Opinión y análisis

Sufragio y democracia

Lucia ReyneroPor: Lucía Raynero

El voto se ha constituido en instrumento y palanca esencial de las democracias modernas. Sin él no puede hablarse de democracia, aunque el mero ejercicio del sufragio no se traduce, necesariamente, en el establecimiento de un gobierno democrático. Hoy en día muchos gobiernos se autodenominan democráticos, pero carecen de auténtica libertad de expresión, de unos poderes públicos independientes, de partidos políticos sólidos y de unas elecciones libres y transparentes. Sin esas condiciones, a pesar de que se vote, no podremos hablar entonces de democracia. Sin embargo, el voto tuvo que recorrer un largo trayecto en la historia de Venezuela como también en el resto del mundo para llegar a ser universal y secreto.

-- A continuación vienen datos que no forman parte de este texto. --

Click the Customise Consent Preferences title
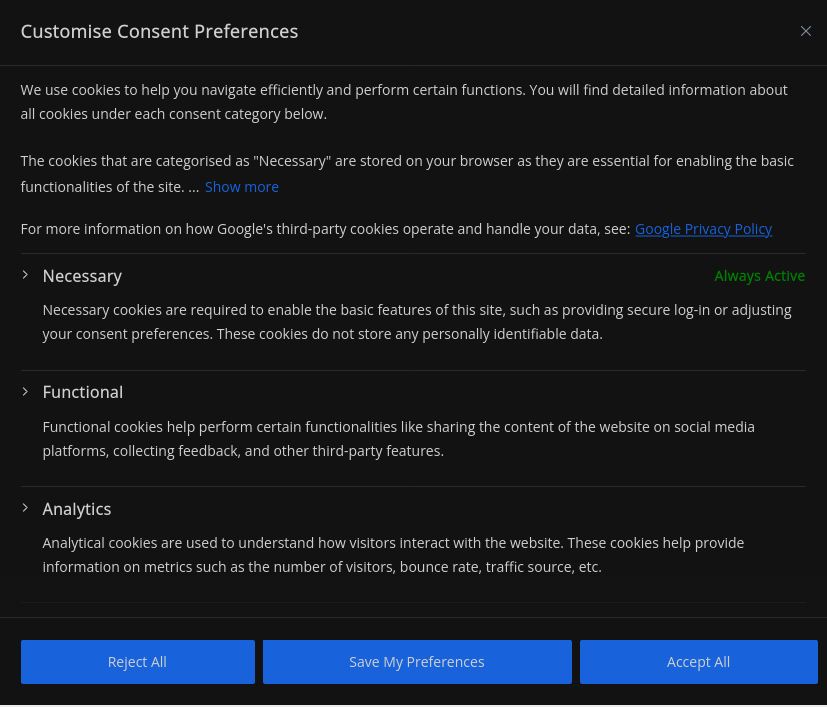The image size is (827, 707). click(159, 31)
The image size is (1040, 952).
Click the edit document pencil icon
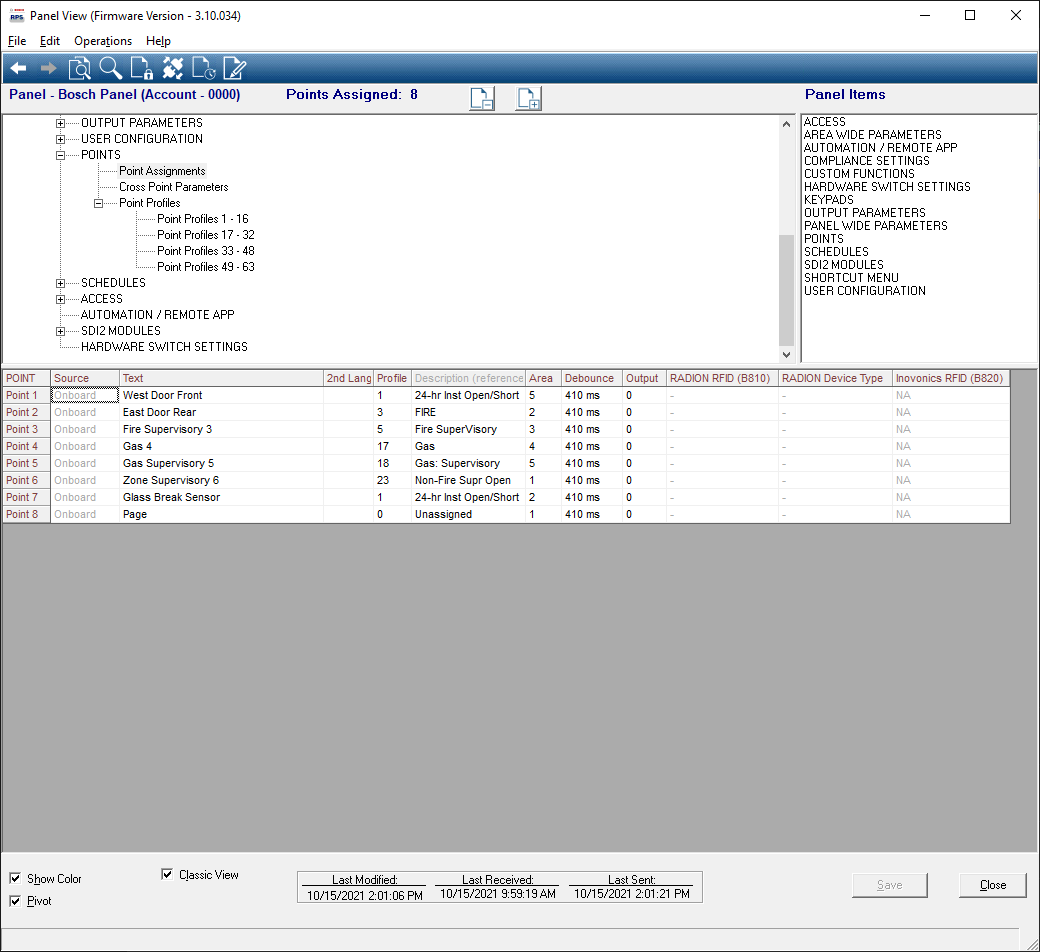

El sistema electoral venezolano tiene su origen en junio de 1810 cuando la Junta Suprema decidió convocar a los pueblos a unas elecciones generales. A Juan Germán Roscio se le encomendó la labor de redactar el primer reglamento de elecciones, que  estableció un sufragio indirecto, restringido, censitario y público. Era indirecto porque se determinó que las elecciones se hicieran de dos grados: en las parroquias y en las cabeceras de partidos capitulares. Restringido porque, por ejemplo, las mujeres no podían votar, al igual que en todos los demás países donde se celebraban elecciones. Censitario porque supeditaba ese derecho a la posesión de un bien inmueble, de unos ingresos determinados o al pago de impuestos, y era público porque se votaba a través de papeletas firmadas o de palabra ante dos testigos en caso de que el sufragante no supiera escribir. En las naciones occidentales el voto universal, secreto y directo se consiguió gradualmente a lo largo del siglo XIX, y más países se fueron agregando a esta victoria en la primera mitad del XX.

captahuellas_peq_reutersLas constituciones nacionales de 1811, 1819, 1821 y 1830 corroboraron, con algunas variaciones, el sistema electoral indirecto, restringido, censitario y público de 1810. Esta situación cambió en 1858. La Convención de Valencia que se instaló el 5 de julio de aquel año adoptaba, por primera vez, la fórmula del sufragio universal masculino. Los diputados electos para esta Gran Convención lo fueron por el “voto libre, universal y directo”. Por lo tanto, todo venezolano podía ser elegido diputado y la única condición requerida era “la confianza de sus conciudadanos”. Una vez promulgada la nueva constitución quedó establecido que todos los venezolanos mayores de veinte años y los menores de esa edad, fueran casados o viudos, tenían derecho al voto. Podían elegir al presidente y vicepresidente de la República, a los gobernadores de las provincias, a los diputados al congreso y a los diputados de las legislaturas de manera directa y secreta, sin exigirse ninguna condición de renta en los electores ni en los elegidos. Se rompía así con el viejo sistema censitario y el voto público instaurado desde 1810. Solo quedaban vestigios del antiguo sistema en las trincheras del Senado, pues para ser senador se requería renta anual o tener profesión, industria u oficio o, en su defecto, un sueldo definido y determinado por la Constitución. De aquí en adelante la historia del voto en Venezuela sufrirá retrocesos y avances y nuevos retrocesos. Un ejemplo notorio de este retroceso fue la Constitución de 1874 que estableció elecciones populares a través del sufragio directo, público, escrito y firmado, una manera expedita de matar el voto.

A partir de la Revolución francesa un grupo de mujeres aguerridas había decidido luchar por lograr su derecho al voto, desde Mary Wollstonecraft en Inglaterra y Olympia de Gouges en Francia en el siglo XVIII hasta los movimientos sufragistas emprendidos más tarde en Gran Bretaña, Estados Unidos y otras partes en los siglos XIX y XX. Sin embargo, llegado el siglo XX las venezolanas todavía no habían alcanzado el derecho de sufragar. En 1944 Ada Pérez Guevara, directora del Correo Cívico Femenino afirmaba que no podría alcanzarse en Venezuela la democracia verdadera mientras no se decidiera la igualdad política entre hombres y mujeres, pues sin voto femenino no habría jamás democracia en el país. El cambio favorable se produjo con la toma del poder, el 18 de octubre de 1945, por la Junta Revolucionaria de Gobierno que decidió convocar a una Asamblea Nacional Constituyente. Con la convocatoria de esta asamblea las mujeres venezolanas votaron por primera vez en unas elecciones nacionales y se les permitió postularse y ser elegidas a los cargos públicos de elección popular. El voto garantizaba así la participación política no solo de los hombres sino también de las mujeres. El sufragio alcanzó su universalidad plena y con él Venezuela ganó su lugar entre las naciones democráticas.